Extrait du document
--------

LETTRE DU PÈRE CLERC, 16 MAI 1871

 

Ah ! mon Dieu, que vous êtes bon ! et qu'il est vrai que la miséricorde de votre cœur ne sera jamais démentie !

Et nous, que de remerciements, que d'actions de grâces ne vous devons-nous pas ? Après avoir mille et mille fois répété l'expression de mon impérissable reconnaissance, et vous avoir offert à un titre nouveau les faibles services d'un cœur cependant sincère et dévoué, il me restera de souhaiter que le don que vous me faites vous soit toujours fait à vous-même, et surtout aux jours des épreuves.

--------

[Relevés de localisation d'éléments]
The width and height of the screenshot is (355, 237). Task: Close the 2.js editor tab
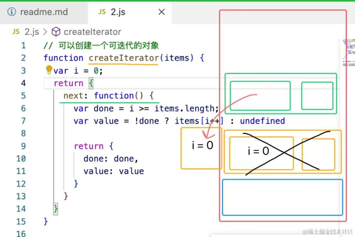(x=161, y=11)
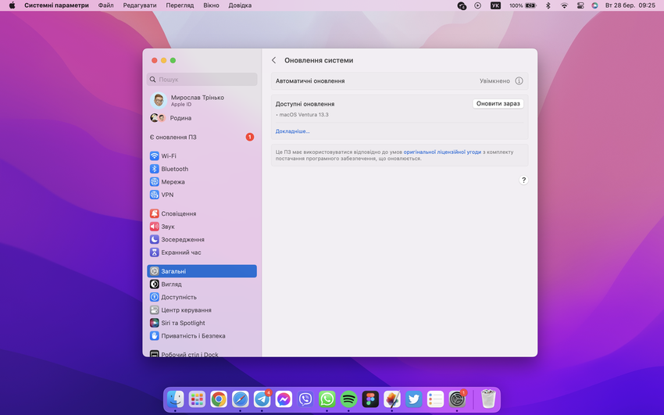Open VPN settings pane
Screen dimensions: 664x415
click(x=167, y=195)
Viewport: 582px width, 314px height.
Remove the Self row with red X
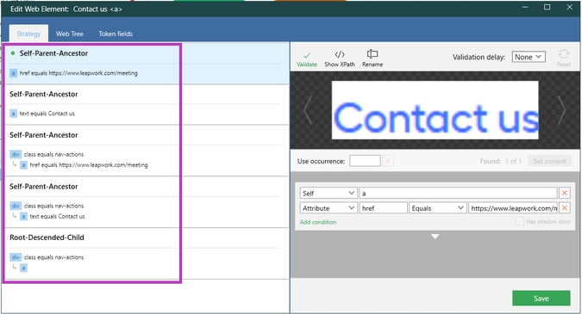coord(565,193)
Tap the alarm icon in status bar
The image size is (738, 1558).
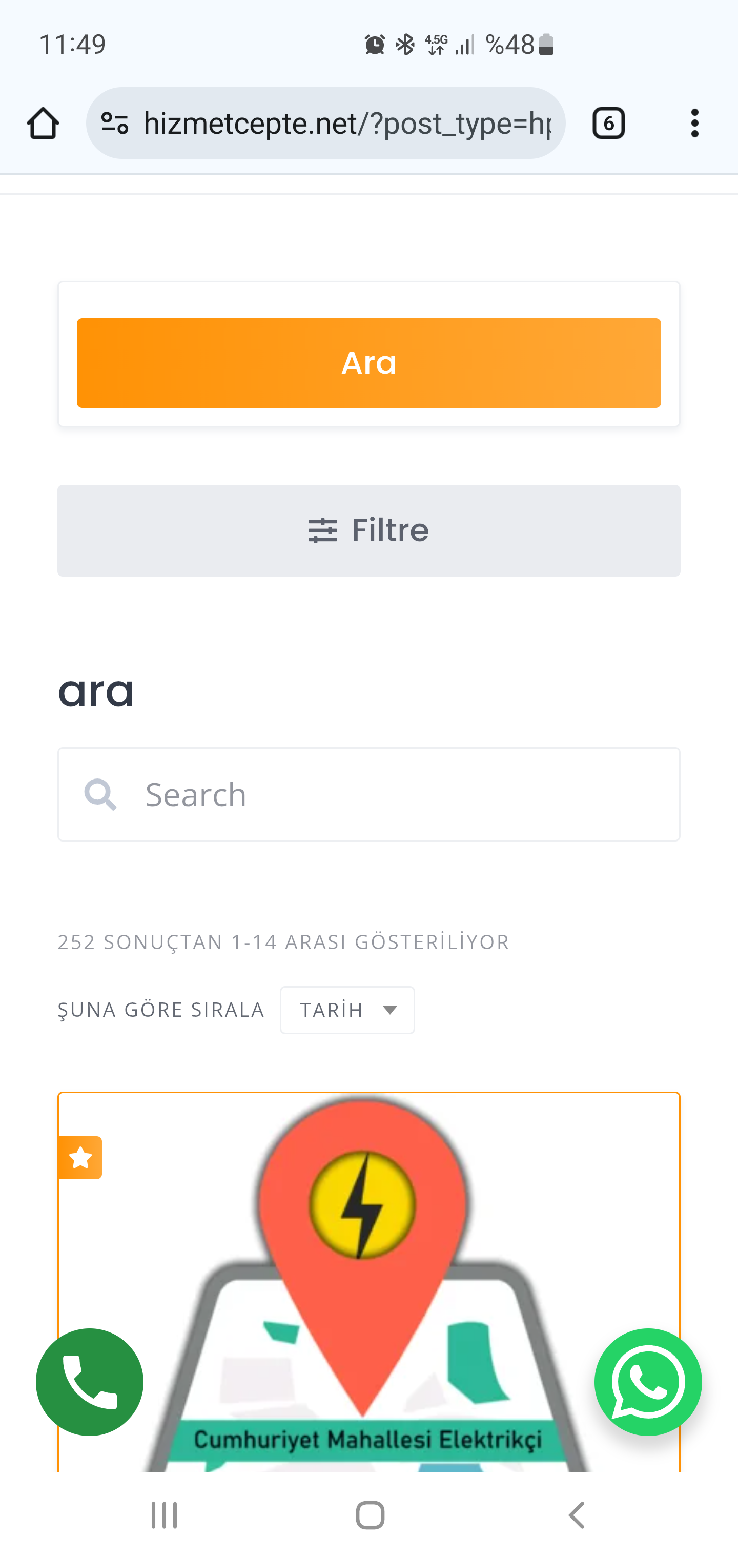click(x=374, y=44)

--------

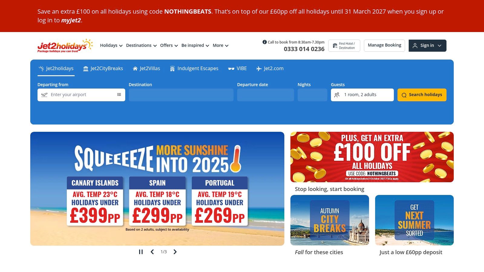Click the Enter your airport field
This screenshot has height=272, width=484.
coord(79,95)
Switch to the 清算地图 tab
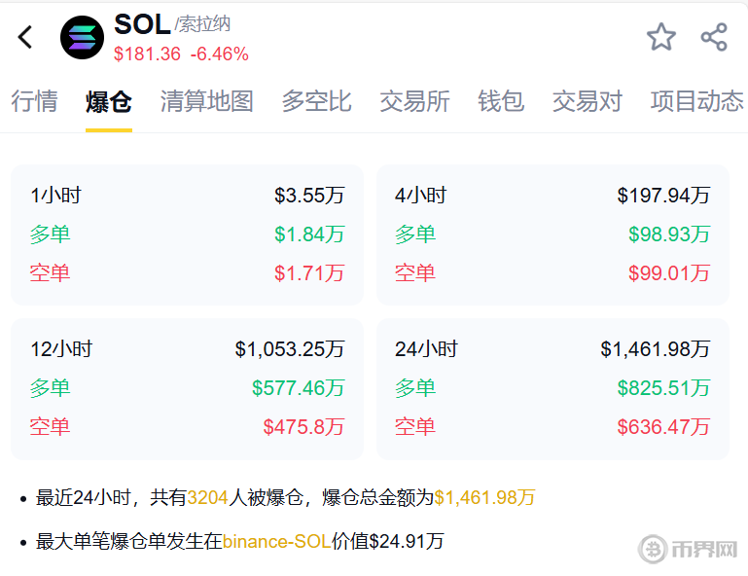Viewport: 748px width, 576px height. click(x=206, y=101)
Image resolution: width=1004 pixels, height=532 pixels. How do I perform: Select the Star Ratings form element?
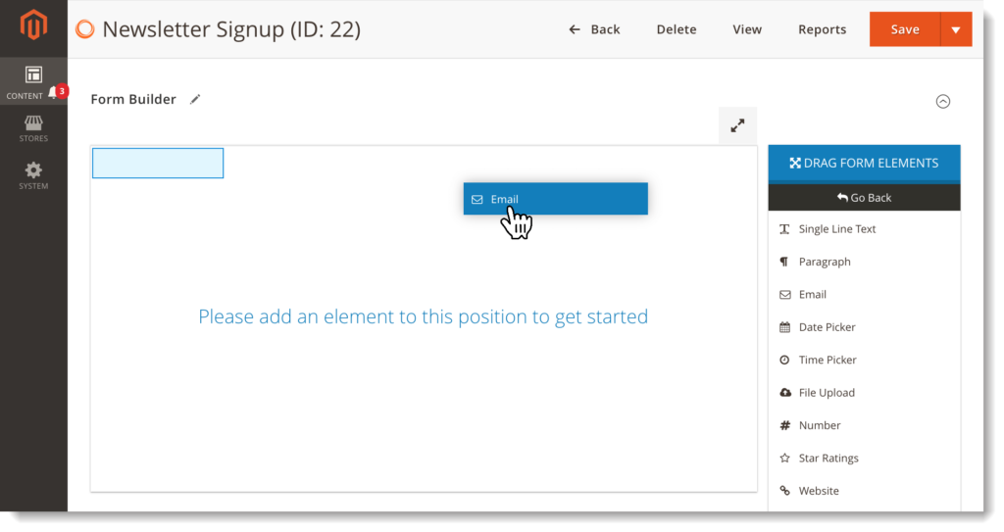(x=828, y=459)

--------

Exercices
- a) Répondez à ces questions sur la lettre du père Clerc :
(i) De quelle date est la lettre ?
(ii) D'après la lettre, qu'est-ce qui ne sera jamais démenti ?
(iii) Dans le souhait final de la lettre, quels jours sont mentionnés en particulier ?
- b) Reproduisez à l'identique le passage de la lettre du père Clerc compris entre « Ah ! mon Dieu, que » et « jours des épreuves. », inclus.

Corrigé
- a)
(i) Du 16 mai 1871.
(ii) La miséricorde de votre cœur.
(iii) Les jours des épreuves.

- b)
Ah ! mon Dieu, que vous êtes bon ! et qu'il est vrai que la miséricorde de votre cœur ne sera jamais démentie !

Et nous, que de remerciements, que d'actions de grâces ne vous devons-nous pas ? Après avoir mille et mille fois répété l'expression de mon impérissable reconnaissance, et vous avoir offert à un titre nouveau les faibles services d'un cœur cependant sincère et dévoué, il me restera de souhaiter que le don que vous me faites vous soit toujours fait à vous-même, et surtout aux jours des épreuves.